Wednesday, January 5, 2022 9:00 AM

COEUR D'ALENE, ID / ACCESSWIRE / January 5, 2022 / Idaho Strategic Resources, Inc. (OTCQB:NJMC) ("IDR", "Idaho Strategic" or the "Company") is pleased to provide the latest exploration results from the Company's 2021 drill program at the Golden Chest mine. These recent results come from drill holes GC 21-208 and GC 21-209 in the Klondike area, located north of current underground operations in the Skookum.

These latest intercept highlights below are reported in grams of gold per tonne (g/t) and in drilled thickness, as vein orientations have yet to be determined.

GC 21-208

  • 20.66 g/t gold over 1.3 meters from 184.8 to 186.1 m
  • 29.64 g/t gold over 2.7 meters from 213.8 to 216.5 m
    • Includes 793 g/t Au (2nd highest grade drill intercept at GC) sample over 0.1m
GC 21-209

  • 1.06 g/t gold over 50 meters from 186.0 to 236 m including the following higher-grade intervals:
    • Includes 4.79 g/t gold over 7.3 meters from 190.6 to 197.9 m
    • Includes 8.54 g/t gold over 2.6 meters from 195.3 to197.9 m
  • 10.72 g/t gold over 2.2 meters from 258.3 to 260.5 m
Drillhole GC 21-208 is the last hole drilled from the first pad in the Klondike area, whereas GC 21-209 is located on a separate pad approximately 50 meters south of this previous drilling. The high-grade intervals are anchored by widespread sections of low-grade gold mineralization (Figure 1). The high-grade intervals are highlighted by the 793 g/t Au sample over 0.1 m in hole GC 21-208, as shown by the easily visible gold contained in quartz veinlets (Photo 1). In contrast, gold mineralization is more widespread and continuous in drillhole GC 21-209 which exposed 1.06 g/t Au over 50 meters. These areas of widespread gold mineralization are associated with strong silicification and hornfels alteration.

The IDR drillers have kept the company-owned core drill turning in the Klondike area through fall and early winter due to these superlative drill results. To date, drillholes completed in the Klondike area are GC 21-203 (273m), GC 21-204 (276m), GC 21-205 (281m), GC 21-206 (lost at 49m), GC 21-207 (271m), GC 21-208 (294m) and GC 21-209 (323m). Thus far, this drilling has delineated a mineralized body with 100 meters of strike and 100 meters of dip with varying thicknesses - and it continues to expand with each additional drill hole.

Discovering this new zone of mineralization in the Klondike area is only one of the highlights of our very successful 2021 Golden Chest drill program. We are currently finishing Klondike hole (GC 21-210) and additional holes are planned in this area. The focus of our drilling remains mineral resource expansion in concert with planning production options to access, develop and extract this new gold resource area. Our 2022 Golden Chest exploration drill program includes more step-out drill holes in order to build from the impressive drilling and exploration accomplishments of 2021.
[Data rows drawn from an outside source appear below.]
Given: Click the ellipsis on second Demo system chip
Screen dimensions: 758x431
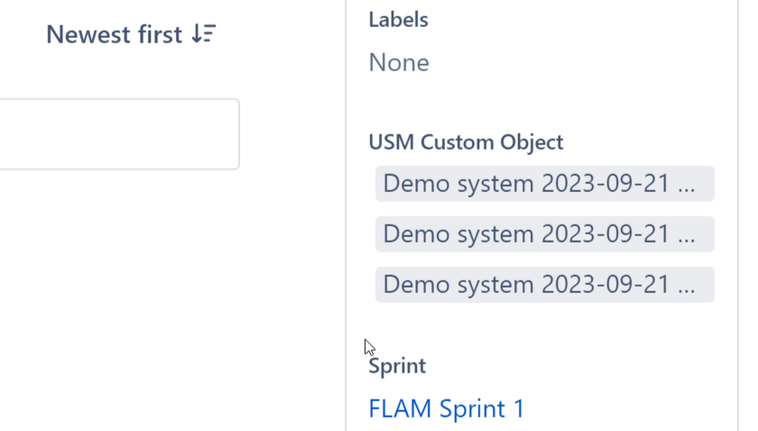Looking at the screenshot, I should pos(687,236).
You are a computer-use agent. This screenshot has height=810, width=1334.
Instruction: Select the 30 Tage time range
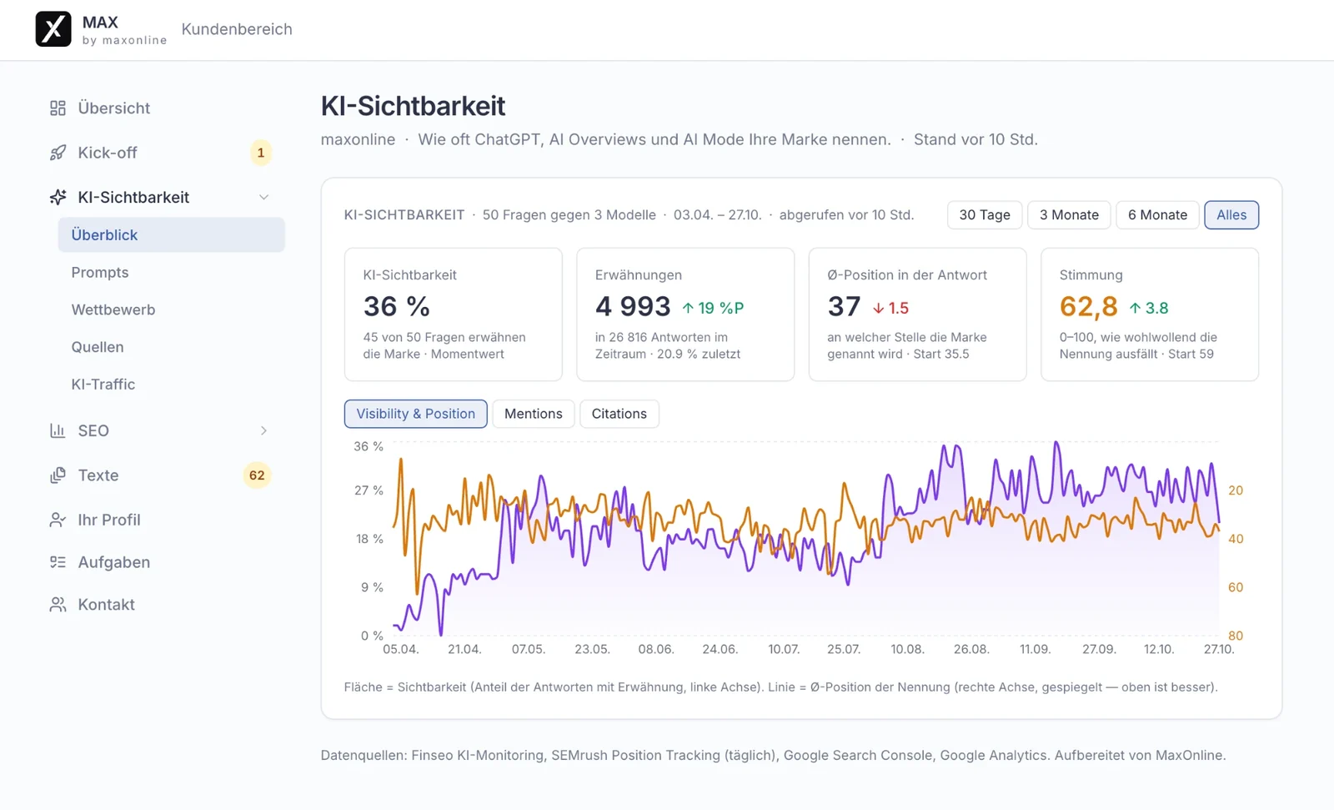pyautogui.click(x=985, y=215)
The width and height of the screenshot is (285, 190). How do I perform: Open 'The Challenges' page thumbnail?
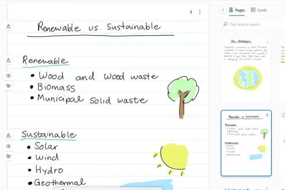click(246, 70)
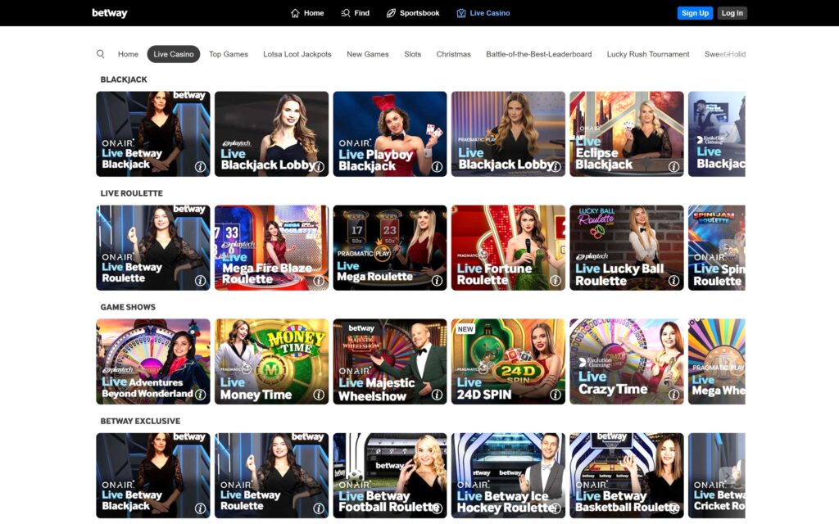Screen dimensions: 839x524
Task: Switch to the Slots tab
Action: click(x=412, y=54)
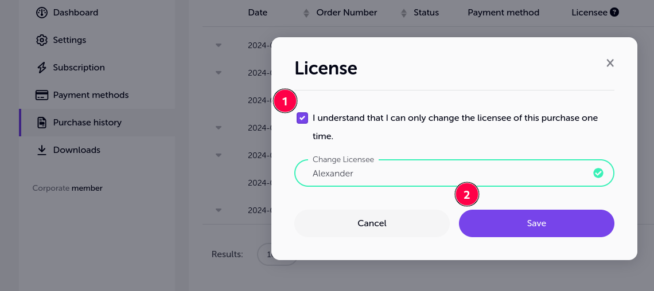
Task: Cancel the License dialog
Action: coord(372,223)
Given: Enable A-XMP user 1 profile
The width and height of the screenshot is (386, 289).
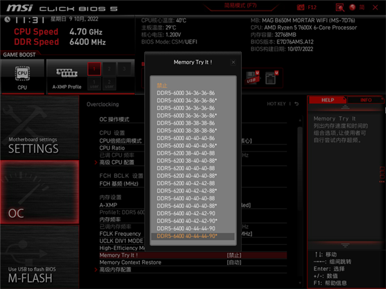Looking at the screenshot, I should click(x=94, y=83).
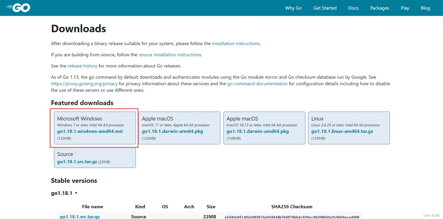Open go command documentation link

pos(257,84)
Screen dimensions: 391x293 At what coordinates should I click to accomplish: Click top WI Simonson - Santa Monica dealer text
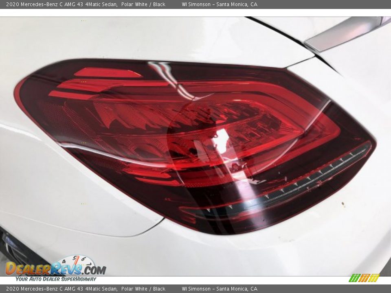coord(219,4)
NJMC's Vice President of Exploration, Rob Morgan commented, "It feels like are walking into something big and may be on the cusp of a great discovery. Our drilling has demonstrated that the gold is there, and the intercepts seem to get better with each new hole. Even for a high-grade orogenic deposit like ours, to see assays exceeding 100 g/t gold are remarkable and to have grades of 793 g/t, or almost 25 ounces per ton, is amazing. We need to add drill holes on the east (up dip), west (down dip) and to the south along strike, however the results to date are impressive. Of course, there remains much more drilling to do to further refine this mineralized body, but I see that as a good problem to have."

Qualified Person

NJMC's Vice President of Exploration, Robert John Morgan, PG, PLS is a qualified person as such term is defined in National Instrument 43-101 and has reviewed and approved the technical information and data included in this press release.
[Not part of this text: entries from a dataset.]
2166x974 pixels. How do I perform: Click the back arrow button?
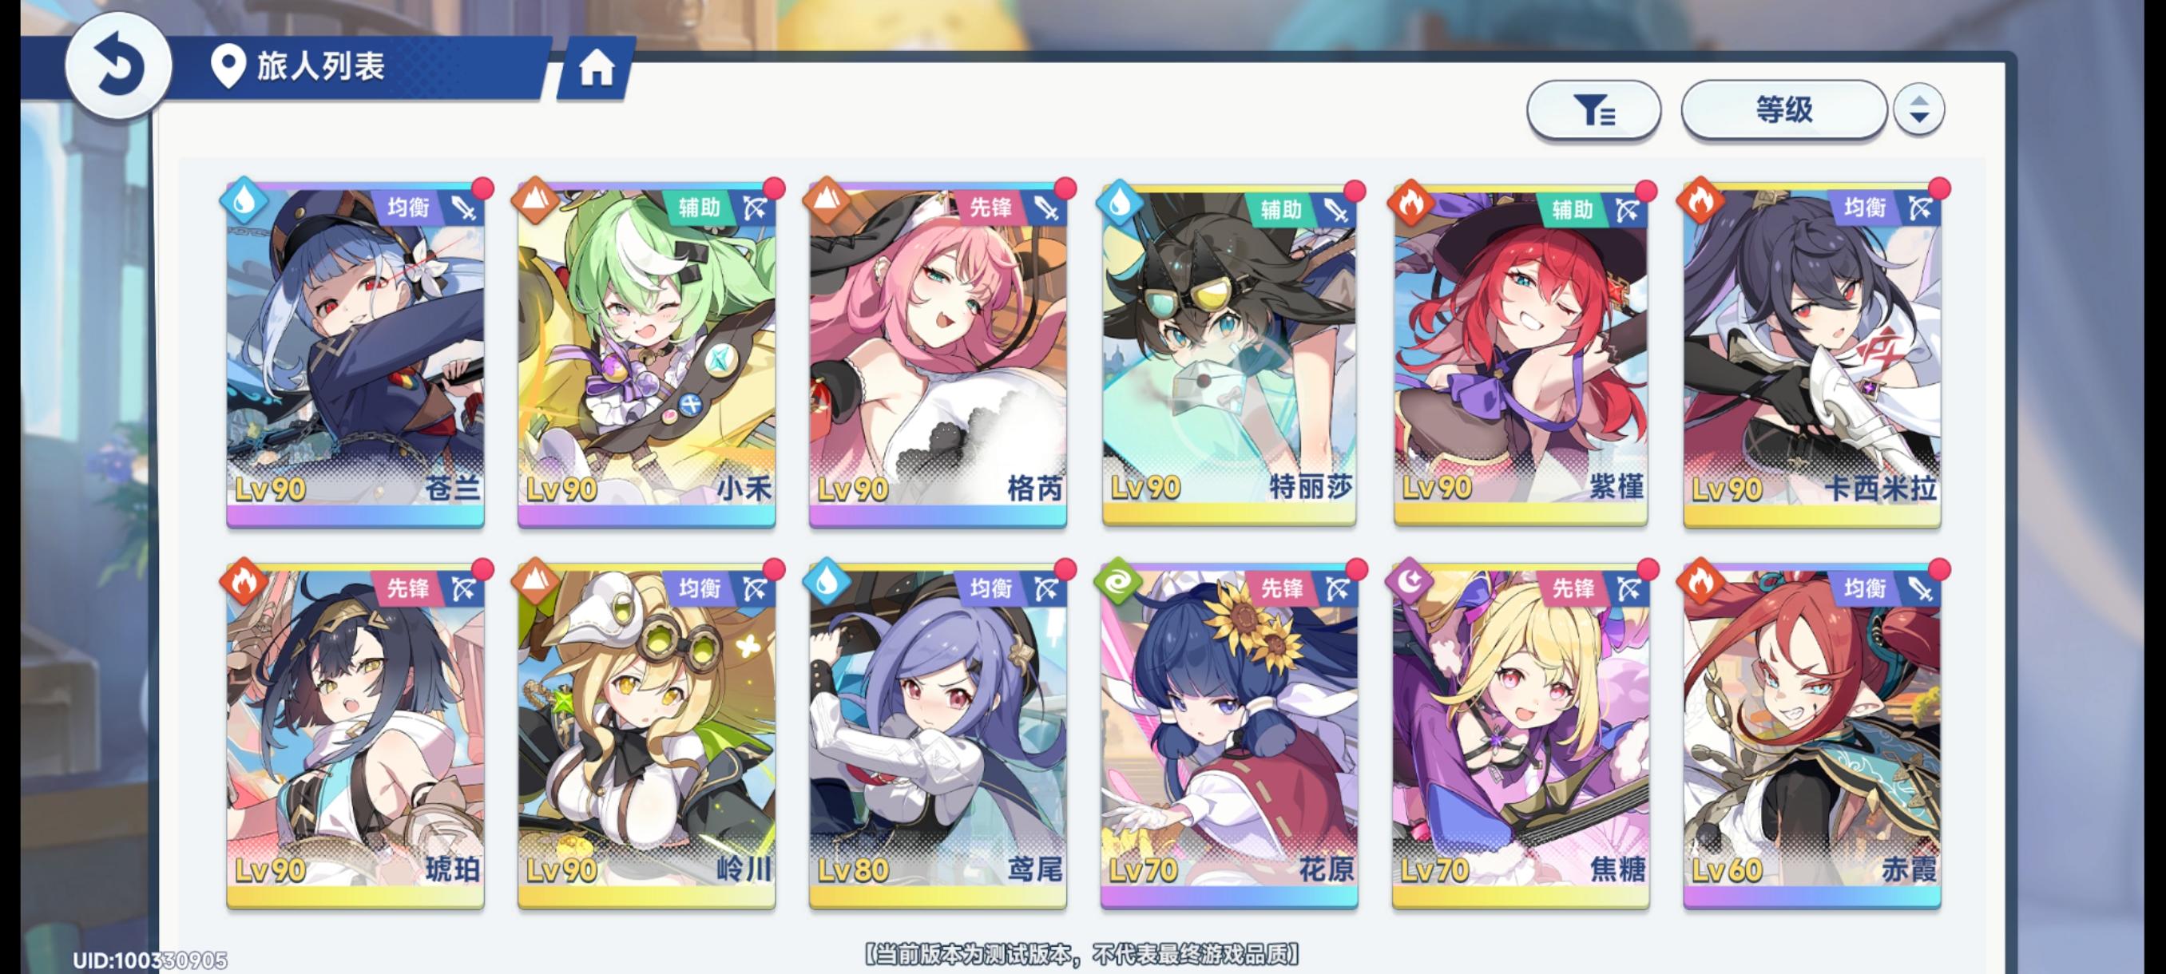[119, 66]
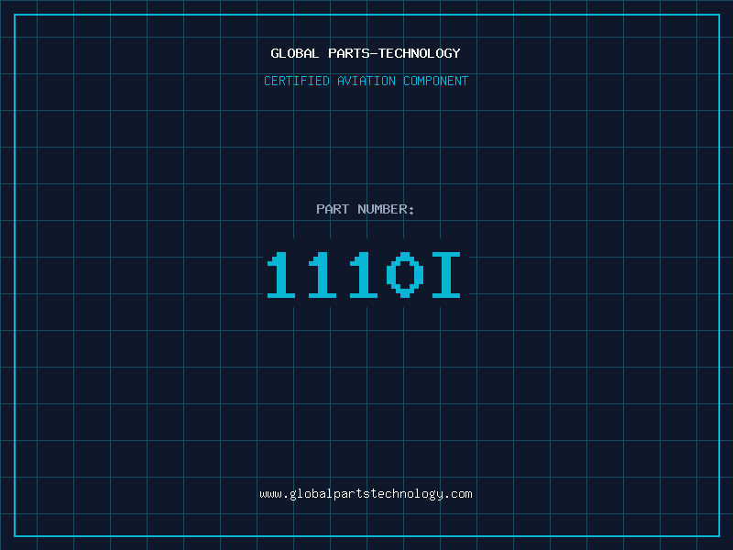Select the large 1110I part number

[x=366, y=275]
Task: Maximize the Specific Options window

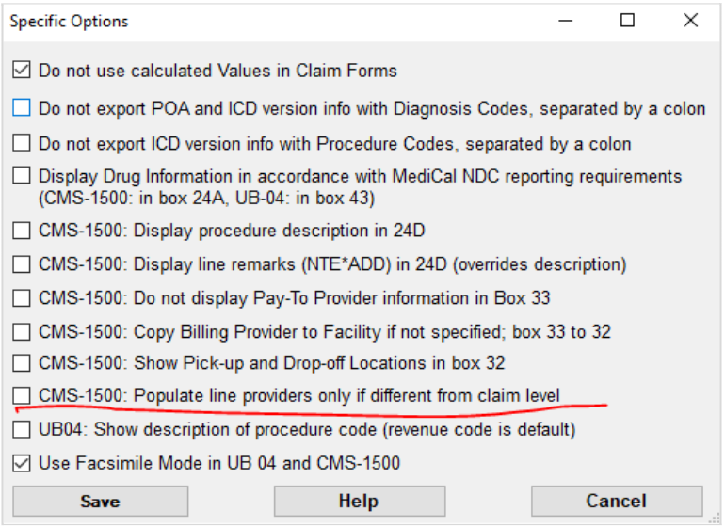Action: click(x=627, y=21)
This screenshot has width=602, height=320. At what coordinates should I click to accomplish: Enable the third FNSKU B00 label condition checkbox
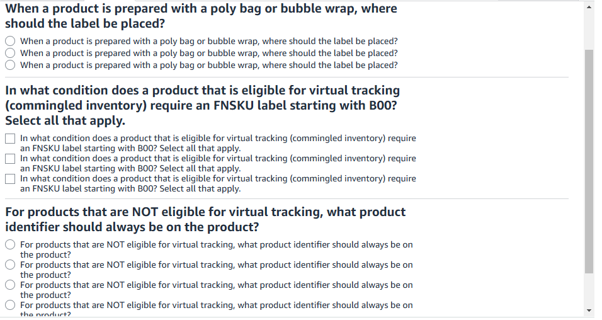pyautogui.click(x=10, y=179)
Core samples are delivered by the driller to a secure facility prior to logging by Company geologists. Core is then logged and samples for assay are obtained by sawing the core in half longitudinally while trying to ensure a representative sample is submitted to the laboratory for analysis. All the samples were analyzed by American Analytical of Osburn, Idaho, an ISO certified laboratory. Samples were analyzed using lead collection fire assay with a gravimetric finish. A series of known assay standards are submitted with each drill hole as part of the quality assurance-quality compliance program. Assay results are utilized in decision making related to exploration, resource modeling, stope and mine development and other tasks related to mine production and milling.

Figure 1.

Photo 1.

About Idaho Strategic Resources, Inc.

Domiciled in Idaho and headquartered in the Panhandle of northern Idaho, Idaho Strategic Resources (IDR) is one of the few resource-based companies (public or private) possessing the combination of officially recognized U.S. domestic rare earth element properties (in Idaho) and Idaho-based gold production located in an established mining community.
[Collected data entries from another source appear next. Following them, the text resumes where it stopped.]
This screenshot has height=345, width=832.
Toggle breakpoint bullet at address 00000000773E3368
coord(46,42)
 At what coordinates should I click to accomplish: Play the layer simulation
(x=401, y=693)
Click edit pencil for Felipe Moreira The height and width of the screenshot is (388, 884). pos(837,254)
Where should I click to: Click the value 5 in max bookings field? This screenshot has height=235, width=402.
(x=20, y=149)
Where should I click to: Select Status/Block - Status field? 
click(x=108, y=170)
Idaho Strategic Resources produces gold at the Golden Chest Mine located in the Murray Gold Belt (MGB) area of the world-class Coeur d'Alene Mining District, north of the prolific Silver Valley. With over 5,000 acres of patented and un-patented land, the Company has the largest private land position in the area following its consolidation of the Murray Gold Belt for the first time in over 100-years.

In addition to gold and gold production, the Company maintains an important strategic presence in the U.S. Critical Minerals sector, specifically focused on the more "at-risk" Rare Earth Elements (REE's). The Company's Diamond Creek and Roberts REE properties are included the U.S. national REE inventory as listed in USGS, IGS and DOE publications. Both projects are located in central Idaho and participating in the USGS Earth MRI program.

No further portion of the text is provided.